◆ PROBLEM TO WORK ON:
In the records below, some lines hold the word "screenshot". Copy each of those lines.

◆ THE DATA:
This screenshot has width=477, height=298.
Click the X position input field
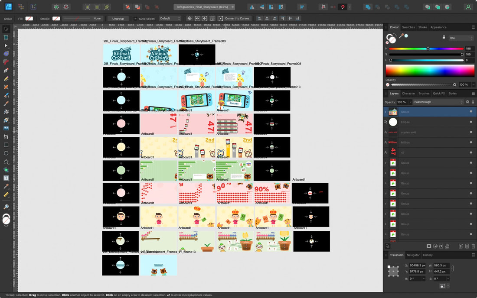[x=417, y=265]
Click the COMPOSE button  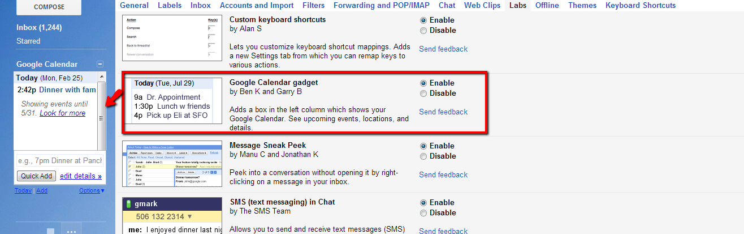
--
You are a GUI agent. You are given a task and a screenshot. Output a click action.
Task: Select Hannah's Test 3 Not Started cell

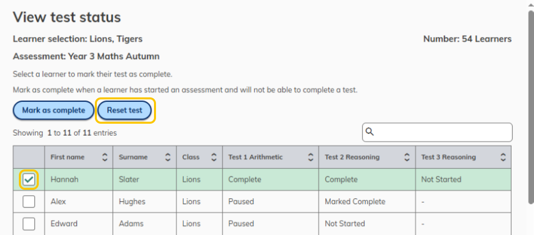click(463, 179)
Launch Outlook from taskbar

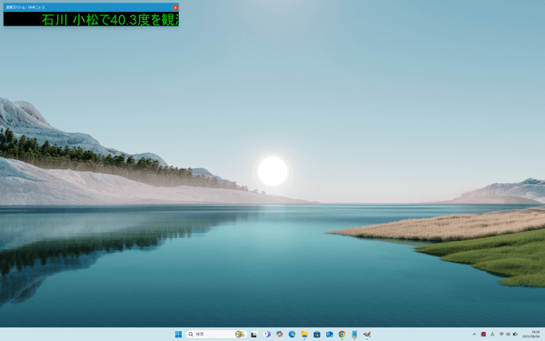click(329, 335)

◆ SOLUTION TO THE EXERCISE:
This screenshot has width=477, height=298.
You are a GUI agent. You are given a task and a screenshot. Output a click action.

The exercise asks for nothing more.